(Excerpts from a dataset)

#####

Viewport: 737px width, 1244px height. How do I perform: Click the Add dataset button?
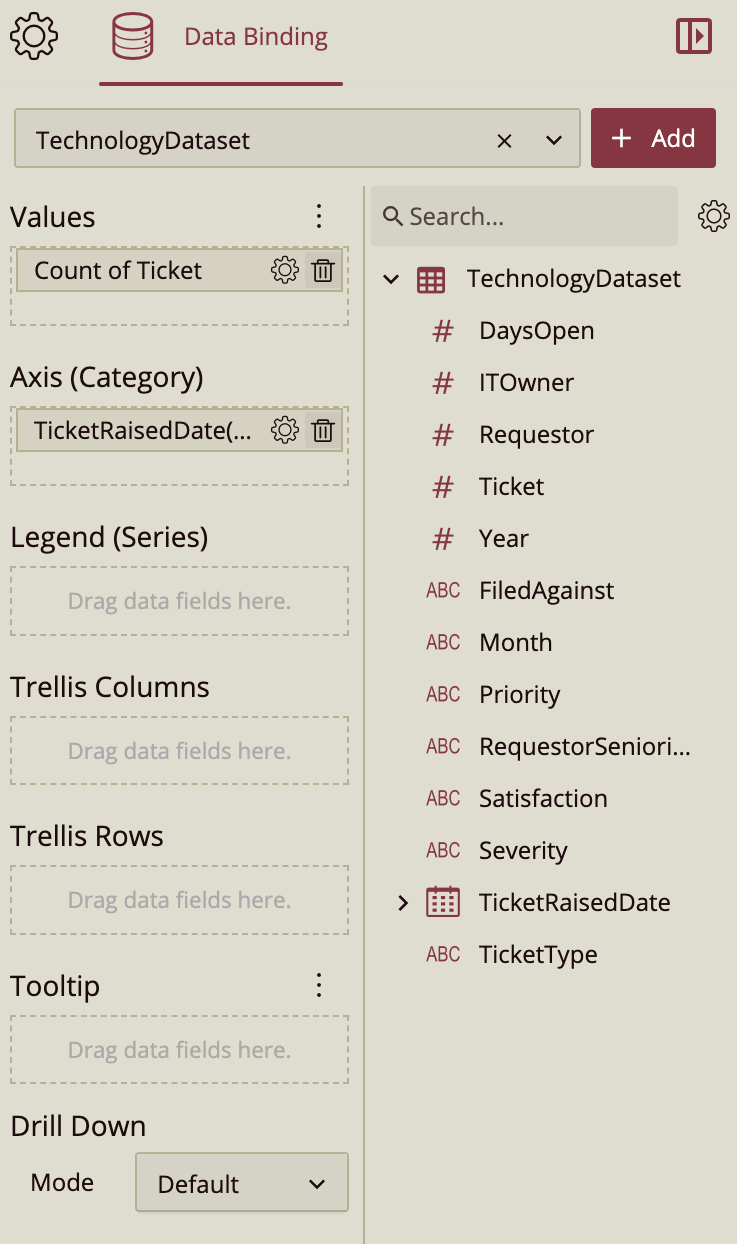[653, 138]
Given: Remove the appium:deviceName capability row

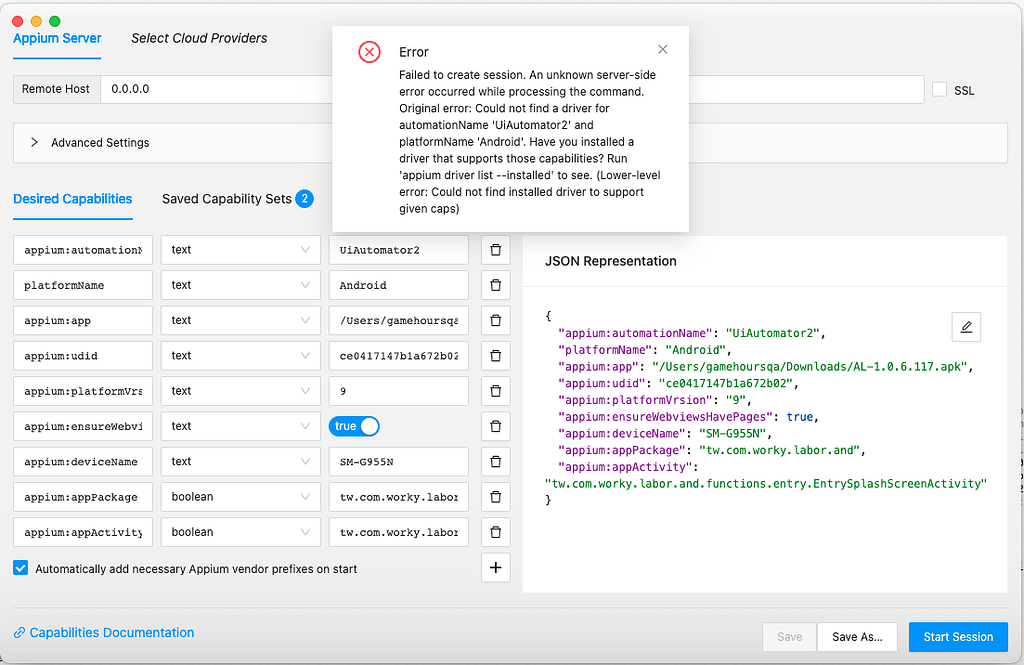Looking at the screenshot, I should tap(495, 461).
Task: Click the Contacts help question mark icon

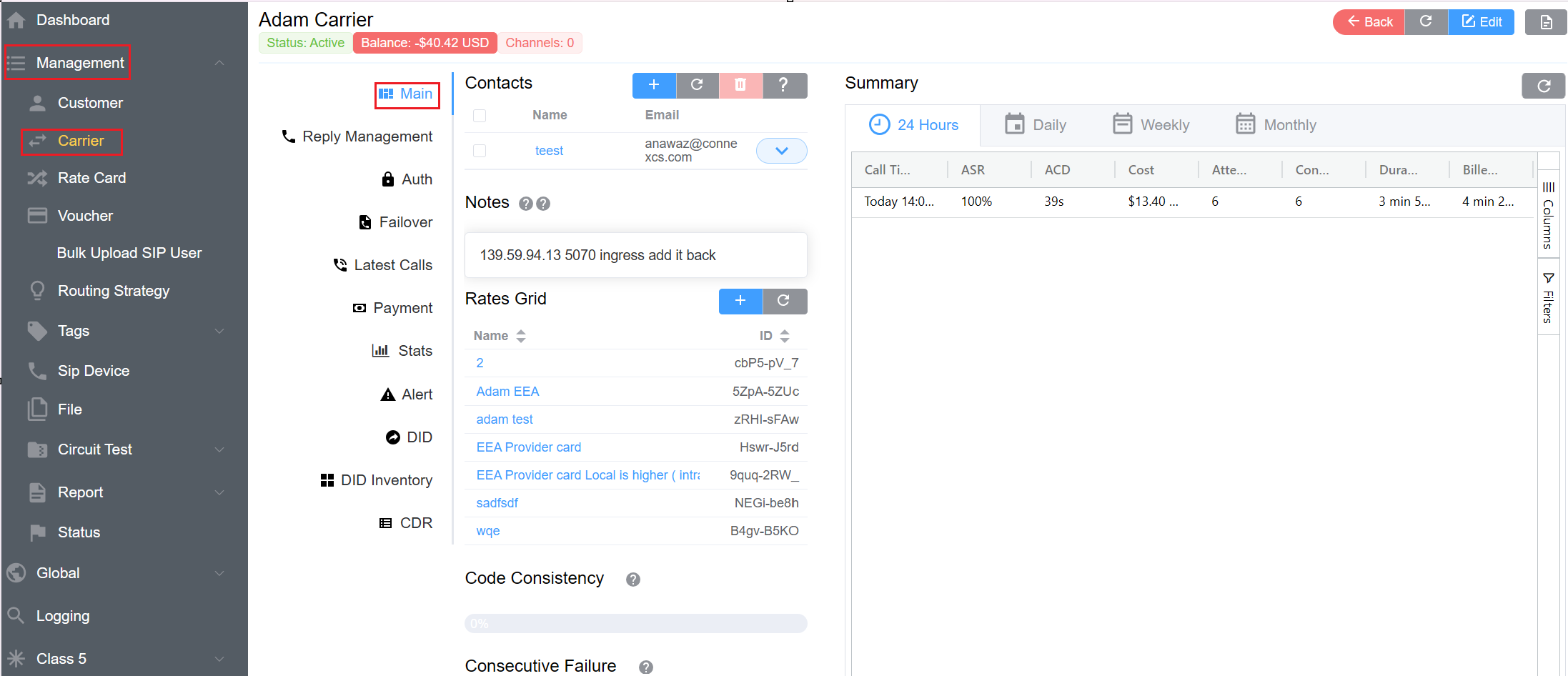Action: coord(784,85)
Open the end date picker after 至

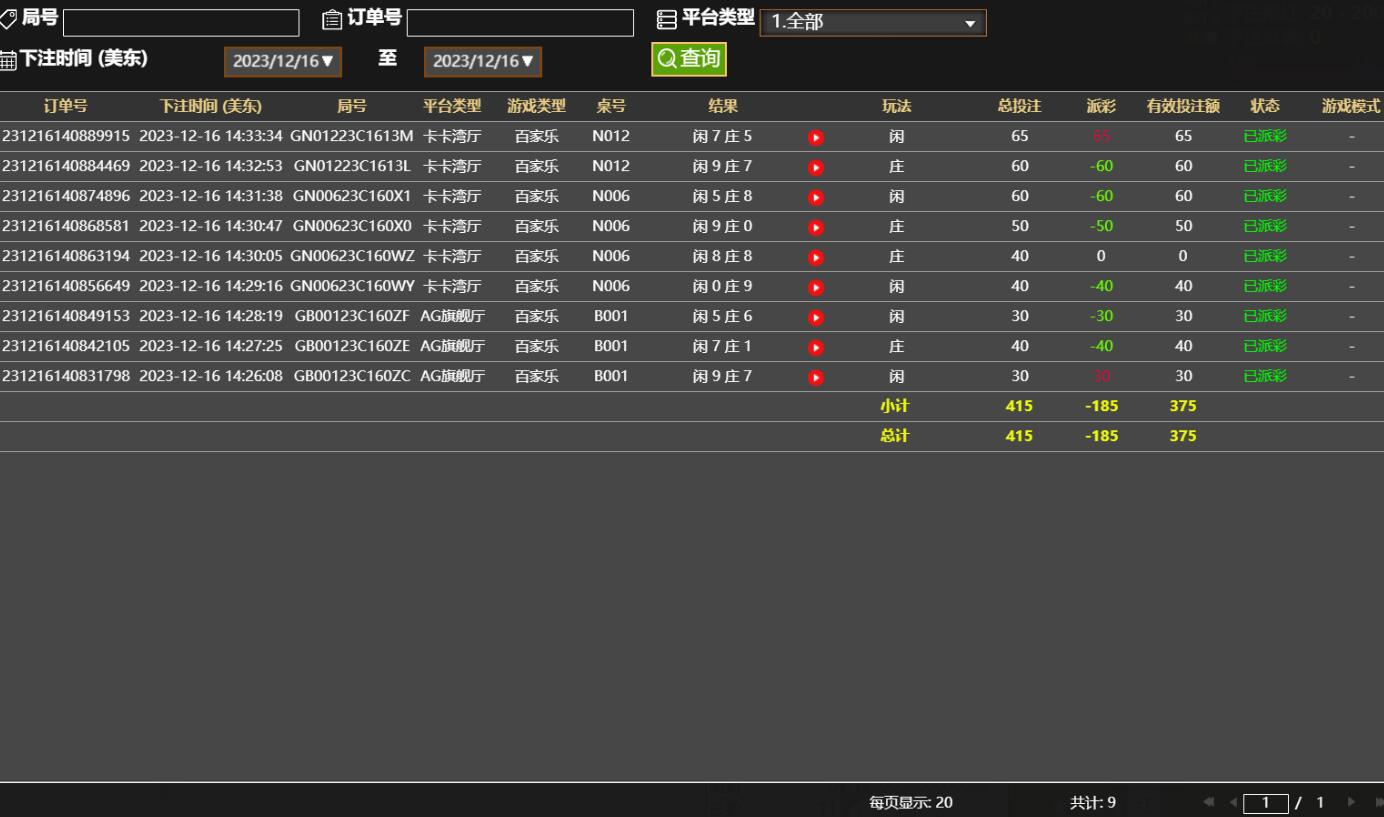coord(483,61)
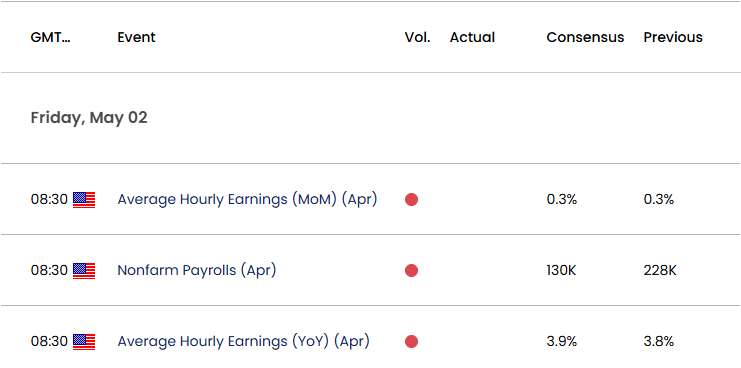Image resolution: width=741 pixels, height=368 pixels.
Task: Click the 3.9% consensus for YoY earnings
Action: (x=562, y=342)

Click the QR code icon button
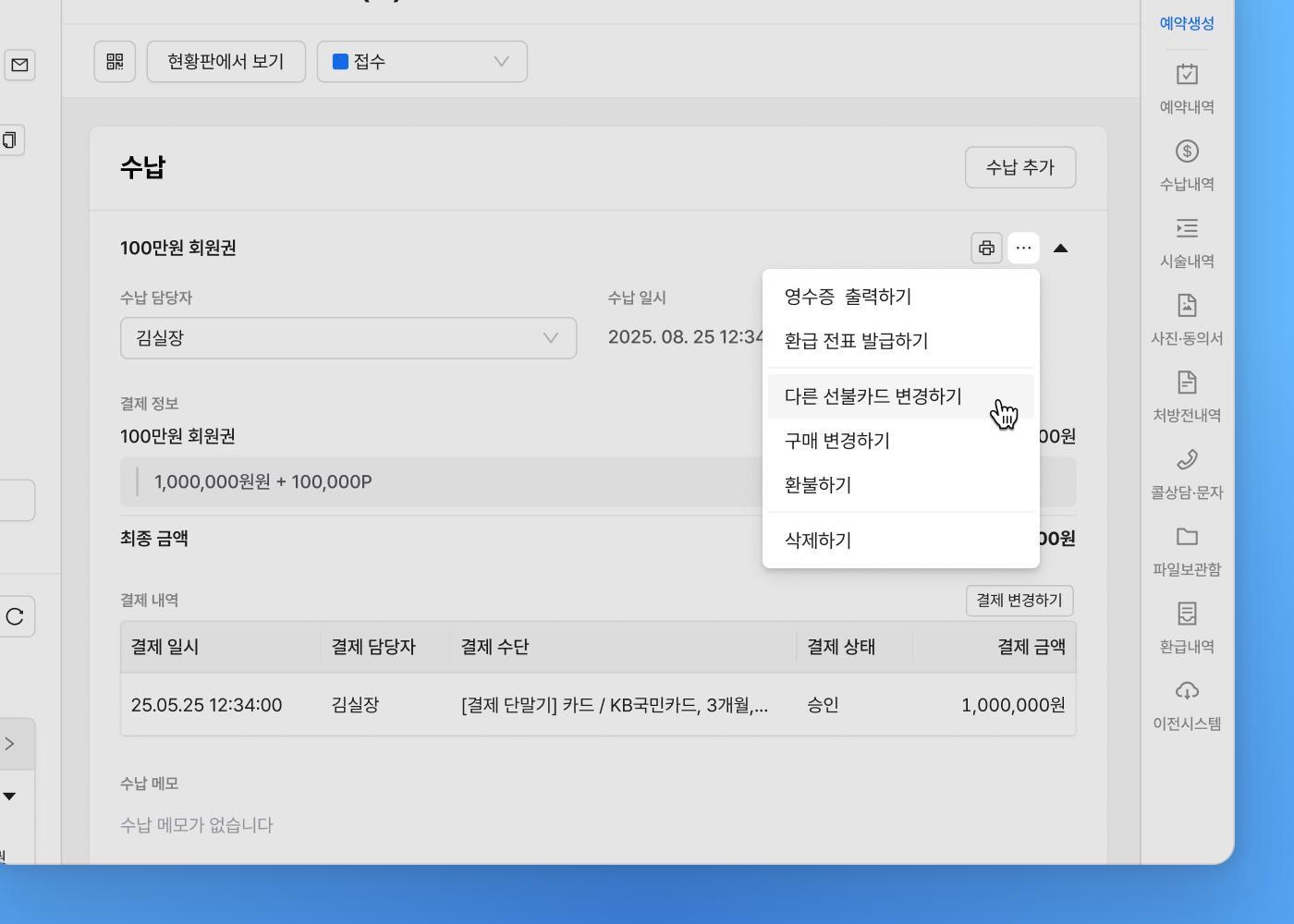(115, 62)
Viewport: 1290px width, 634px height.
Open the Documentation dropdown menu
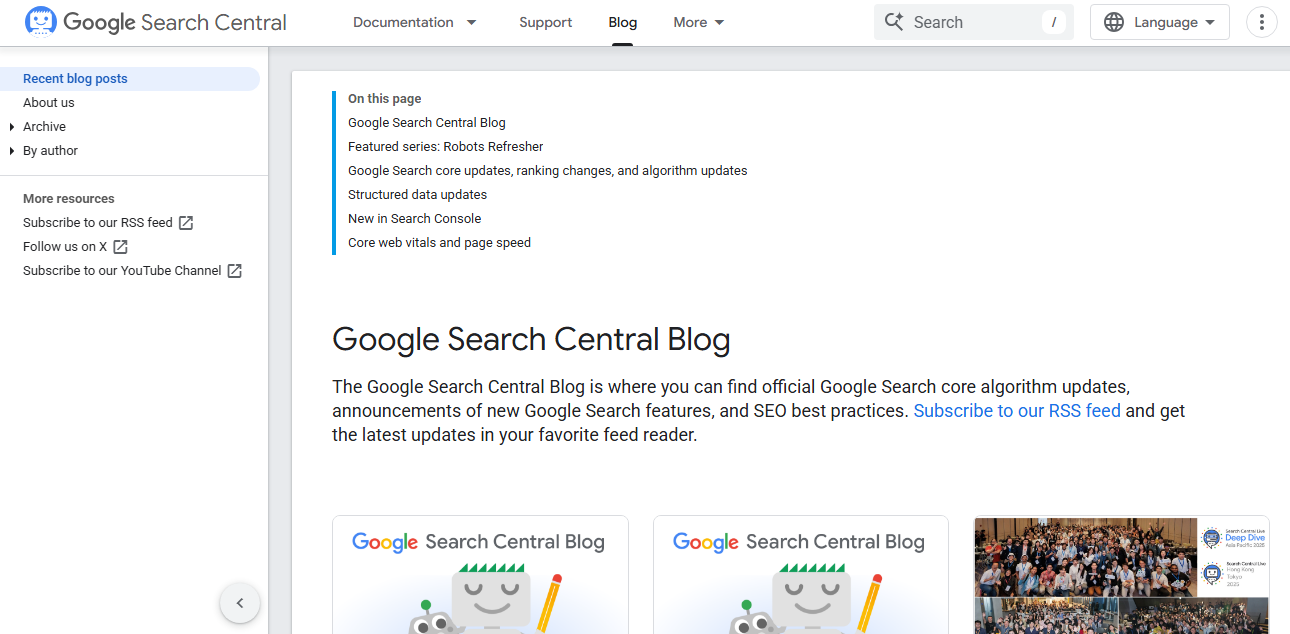pyautogui.click(x=414, y=22)
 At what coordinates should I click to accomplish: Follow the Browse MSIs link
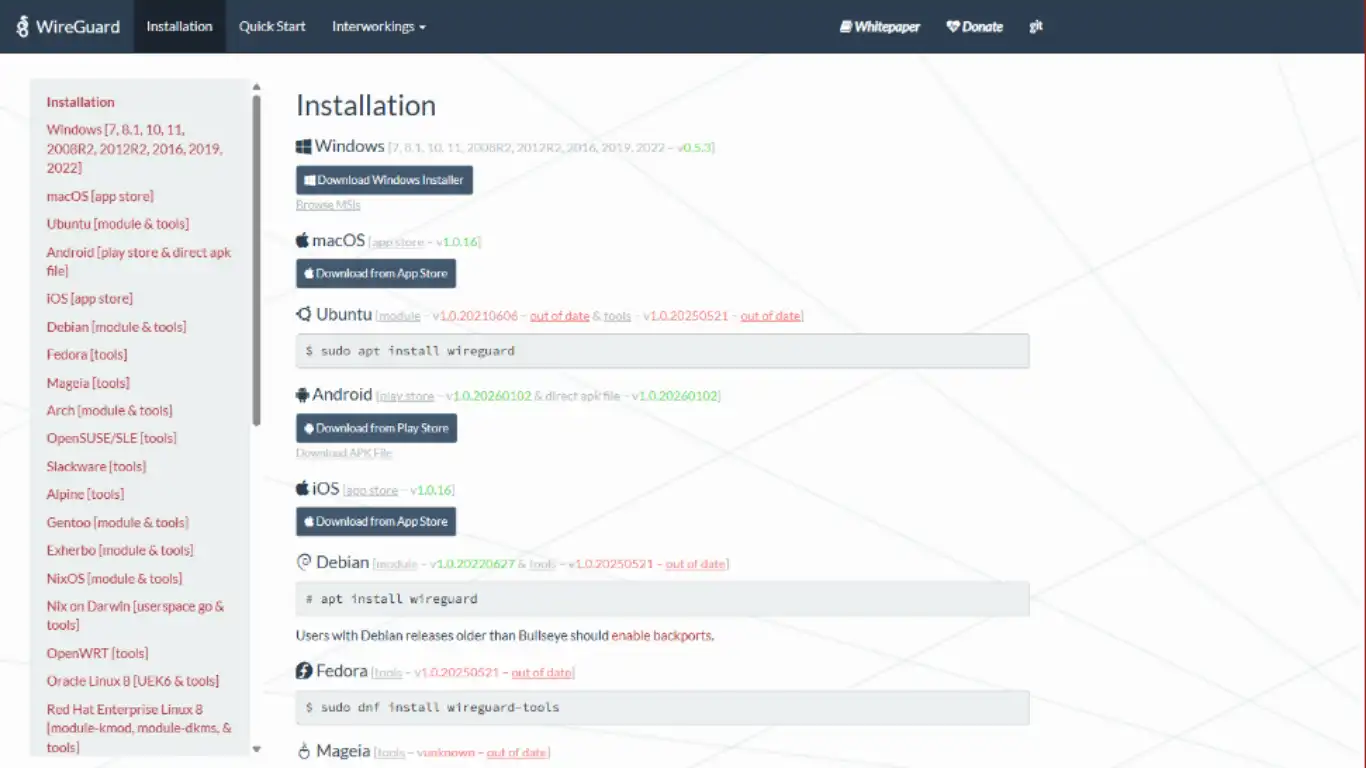(328, 205)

#####

> The task: Begin at the line with "Open the end date picker after 至" and retype exactly every line through the last one of the entries above, both included, and nothing more; pictures stay out.

> Output:
Open the end date picker after 至

coord(483,61)
Image resolution: width=741 pixels, height=368 pixels.
Task: Click the 3.9% consensus for YoY earnings
Action: (x=562, y=342)

Click the QR code icon button
(115, 62)
Viewport: 1290px width, 634px height.
Open the Documentation dropdown menu
pyautogui.click(x=414, y=22)
 At what coordinates should I click to accomplish: Follow the Browse MSIs link
(328, 205)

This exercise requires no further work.